Every time wages are raised, Employers have to raise prices to cover the payroll expense, accordingly, or take a loss of profit. That makes merchandise or services cost more which in turn, goes back to the original reasons workers needed the raise in the first place. So, they demand higher wages to make what the goods and services they are paying for more affordable. The the employers have to raise wages again, which makes prices go up again, which makes the workers demand raises again and so on and so on and so on into infinity or bankruptcy, whichever comes first.

It has beem my experience personally, that the more money I make, the more I spend, and I have heard millionaires make that complaint, so I am not the only one. It is a vicious circle.

Of some politician, Democrat or Republican could come up with a plan that raises wages but keeps prices stable, I would vote for him and quite possibly be a campaign worker.

It aint gonna happen, cause employers don't want to reduce profits so I can eat steak a little more often.

Nor can I blame them. I would object just as strenuosly if I owned a business.

Making a profit is the reason for being in business.
 
Was that respectful enough? I don't want to get deleted.
 
Mr.Maness, ya gotta be real careful around here. Get outta line and you're gone.
 
Oh, come on.

Mess with Bird. Yer outta here.

Mess with Dr. ER. Same

Attack me, repeatedly, personally, about something you don't and couldn't possibly know anything about, and I put up with it -- to a point.

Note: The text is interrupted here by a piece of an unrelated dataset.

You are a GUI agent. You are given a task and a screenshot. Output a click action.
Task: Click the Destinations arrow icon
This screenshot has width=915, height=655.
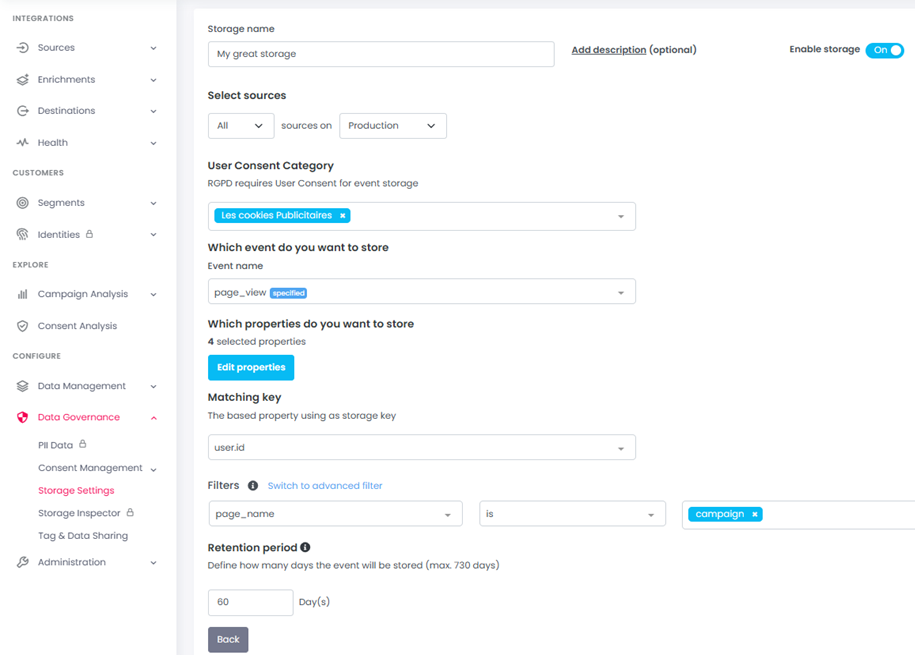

The deletions of the past few days are the ONLY time I've used the phaser on kill -- except foronce months ago when somebody had snarkythingsw to say about Dr. ER.

That's an indication of two things: How tolerant I am, and how muich of an asshole this particular asstroll was being.

Argue with me. Get passionate. Do not be insulting to me personally.

Also, way don in the sidebar is a little link called READ ME. Do. It.


Mark, fine writin' on the cycle of wages and inflation, etc. You go ahead and care about the businesses. I'll go ahead and care about the labor.

--ER
 
OK I went thru it. But it still doesn't mean you had to get nasty with me. Don't think I've EVER gone that low.
 
People can cut people with all kinds of words, not just "nasty" ones. Sarcasm and ridicule, in fact, are usually more hurtful than plain old profane language.

--ER
 
RebelAngel:

I was watching Lou Dobbs on CNN this afternoon and he brought up the Bacon-Davis Act. He was saying a lot of the stuff you've brought up. The reporter he was talking to about it also mentioned the silence about it from the congressional delegates from the Gulf States. Although I'm an unabashedly strong Bush supporter, repealing this act is very troublesome to me. Thanks for bringing it to my attention.